MISC 400From 19 to 21 November 2014 the Centre hosted at its premises the Fall 2014 Maritime Information Services Conference (MISC).

The MISC is a formally constituted forum with the NATO Maritime Information Service (MIS) Community of Interest (COI). The aim of the MISC is delivering a modern Maritime Command and Control (C2), which means contributing a high quality Recognized Maritime Picture (RMP) to NATO's situational awareness and Common Operational Picture (COP). This forum continuously involves the MIS COI in the management of the Maritime Command and Control Information System (MCCIS), the Maritime Situational Awareness (MSA) Prototype and Future Maritime Information Services (FMIS) to be implemented as Project TRITON (the NATO funded implementation programme to replace MCCIS). In particular the MSA component is essential to create and monitor a comprehensive picture of maritime movements and to share this information within NATO in order to enable better collective and/or individual responses.

The MISC, chaired by Allied Command Transformation (ACT), consists of representatives from NATO Nations and NATO Commands and organizations. The Conference at CMRE was attended by approximately 80 personnel from Nations and NATO entities (Allied Command Transformation, Allied Command Operations, NCIA, MARCOM) and Industry, and addressed issues related to current and future Maritime C2 Information Services.

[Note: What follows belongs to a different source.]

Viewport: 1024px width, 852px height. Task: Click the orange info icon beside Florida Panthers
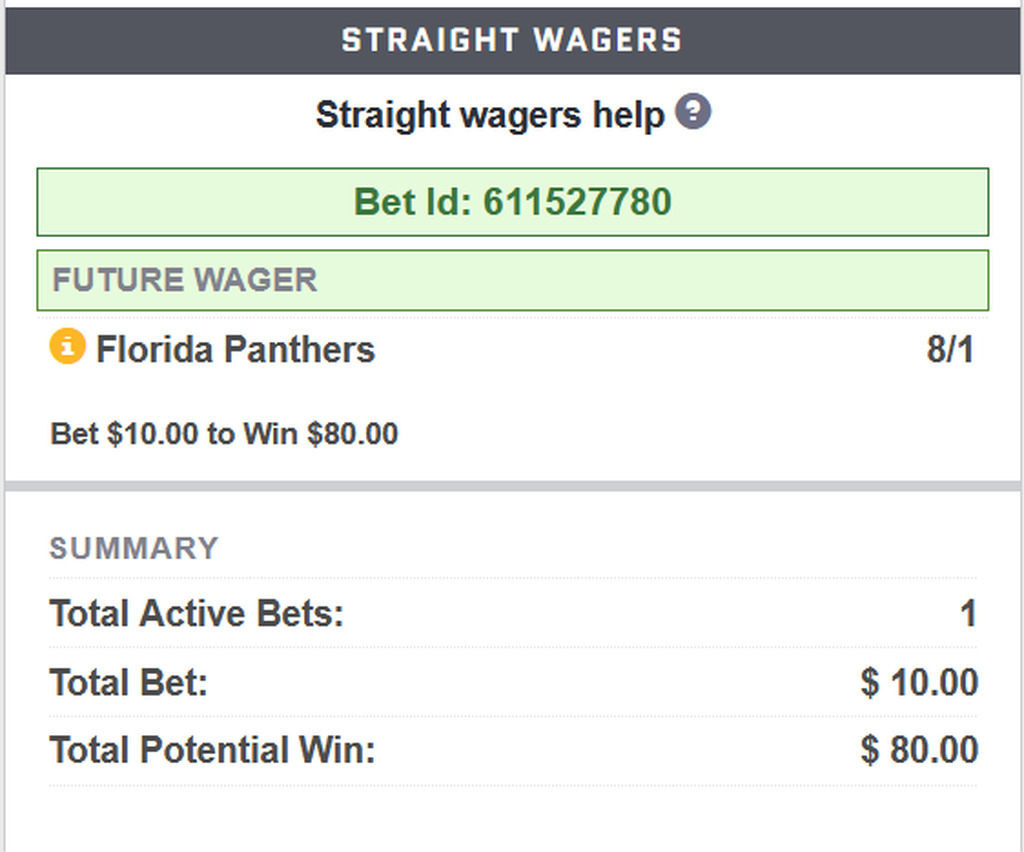click(67, 347)
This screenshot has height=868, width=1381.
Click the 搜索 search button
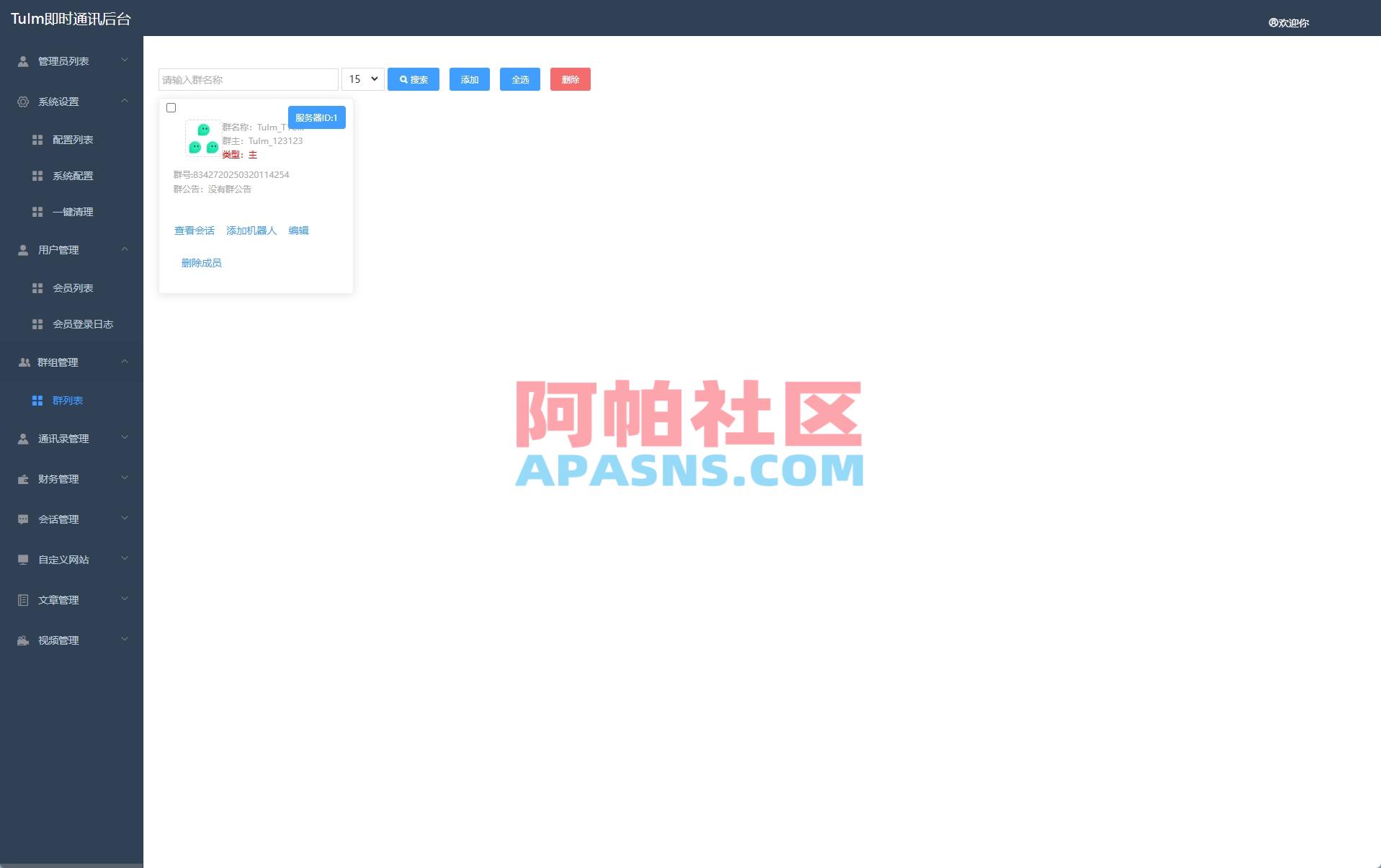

As a prominent player in delivering maritime solutions, CMRE proved to be an ideal venue for the meeting. The Centre daily contributes to NATO's vision for the future looking at specific tools, technologies, and techniques in support of Maritime Situational Awareness (MSA) to develop enhanced Maritime C2 capabilities. CMRE's scientists have developed data-driven sensor performance models using big data techniques for information products which synthesize otherwise overwhelming amounts of information into concise layers which can be understood and actioned. Traffic Route Extraction and Anomaly Detection (TREAD) model uses historical data to learn vessel behavior and synthesize these behaviors as traffic routes. The synthetic routes are characterized statistically to create the ability to identify vessels which deviate from normal traffic behavior.